I hate yoga. I do not understand what it's supposed to be doing for me. It mostly invokes an inner rage I cannot articulate. I am uncoordinated. Very uncoordinated. Never is this more obvious than when I'm attempting to perform yoga poses. Observe, all, the big dork of yoga class.
Sometimes, I fall over.
Sometimes, I burst into tears.
No, I do not understand what part of this is supposed to be calming and soul-centering. Mostly, it just pisses me off.
My conclusion is that yoga is for people who are very skinny, muscular, fit, and have already achieved inner calm. I am the only fat person in the yoga classes I've tried. It's humiliating.
Don't get me wrong--I do try to get through those poses, but the only one I have mastered is the child's pose and the one at the end where you lie on your back pretending to be relaxed. The rest of them leave me sweaty and confused.
Here is what I think about yoga:
- It's really hard
- There's nothing relaxing about it
- It frustrates the hell out of me
- It's very painful. Every pose is painful somewhere.
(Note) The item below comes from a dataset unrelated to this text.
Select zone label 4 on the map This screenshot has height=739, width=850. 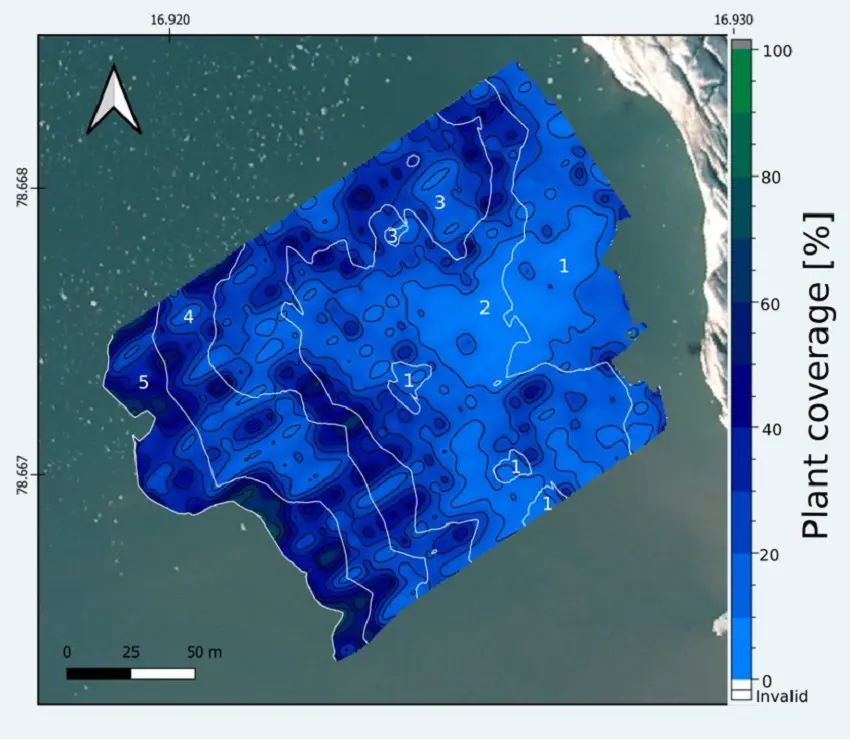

- It's not good for wobbly people with poor balance.
- It makes me fall over. A lot.
- It's incredibly slow and boring. Oh. Dear. God. It is so boring. And self-important.
- It makes my feet hurt
- All that focus on breathing--seriously? Have these people not heard of the autonomic nervous system? Breathing takes care of itself. When I do all of that focused, butt-expanding deep breathing, I wheeze. It has to be annoying to anyone around me.
- Yoga leaves me sore and ultimately feeling bad about myself because it highlights my lack of balance and coordination.
- Yoga induces enough anxiety in me to make me cry while I'm attempting (and failing) to do it
Why in the world was this recommended for me? Is it that my doctors have not-so-secretly hated me and this is their revenge joke?
I think I'll check in when I weigh 105 pounds and have developed solid muscle from normal workouts. Which will be never.